これはエリスにとってのチャンスなのである。それを逃す手はない。
「志郎、ディム、行くわよ。私がいればなんとかなるわ」
「ちょっと待て。どうして俺たちがお前の野望に付き合わないといけないんだ。それに勝手にディムと呼ぶな。この名前は相棒にしか…」
「黒くて太くて大きいわりには、器が小さいですわね。それとも自信がないのかしら。なさけないことね」
挑発するようにエリスが手榴弾を転がす。正直その挑発はやめてほしいと志郎は思った。
「はっ、俺様を挑発しようってか。後悔するぜ」
「なら、後悔させてみなさい」
「相手が駄目と言ったらどうする?」
「すべては私が決めるわ。押し通す」
「世間知らずのお嬢様だと笑われるぜ」
「笑いたいやつは笑わせておきなさい。それでも貫いた人間だけが成功するのよ」
エリスの意思は揺らがない。その目には「もし拒否されたら、こちらも拒否してやる」という強い覚悟が宿っていた。
「…はっ、あとで泣くんじゃねえぞ」
そう言ってデムサンダーはメイクピークに振り向く。
「いいぜ、おっさん。やってやるよ」
エリスの目は本気だった。本気は嫌いじゃない。ここまでの覚悟を見せられれば、デムサンダーも動くしかないだろう。
(なんだかんだいって似た者同士かもしれないな…)
志郎はデムサンダーとエリスは似ていると感じた。
細かい点は違うが、オーラの質もかなり似ているように見える。これは傾向性といったもので、生来の性格そのものが似ているせいだろう。

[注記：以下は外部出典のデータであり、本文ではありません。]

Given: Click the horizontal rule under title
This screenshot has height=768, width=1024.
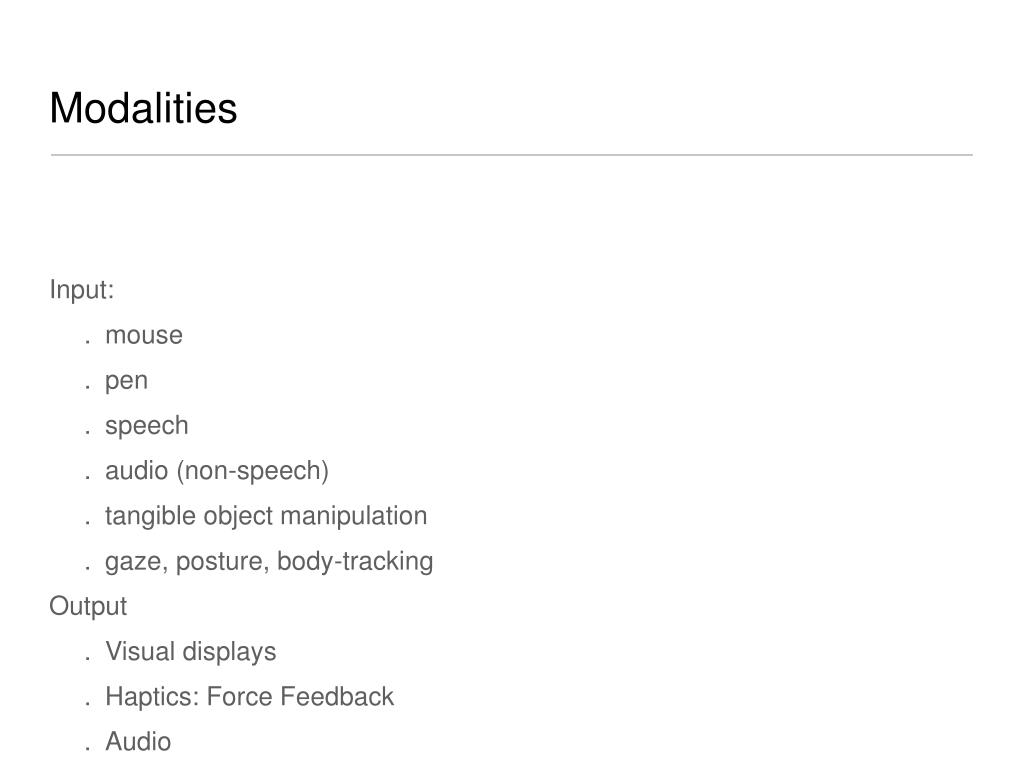Looking at the screenshot, I should [512, 155].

エリスが真っ先に志郎を選んだのもその証拠である。デムサンダーも志郎と会った瞬間に打ち解けたのだ。二人は同じ感性を持っているといえる。
もしエリスが男だったならば、デムサンダーとは良い友人になれたことだろう。ただ、今はお互いの性別に対して嫌悪感を抱いているので、打ち解けないにすぎない。
「では、君たちを富の塔に招待しよう。まあ、私は中に入ったことがないので身の安全の保証はできないがね」
メイクピークにとって、その言葉は単なる思いつきのジョークにすぎなかった。
しかし、まさかそれが現実のものとなることを、この場の人間はまだ誰も知らない。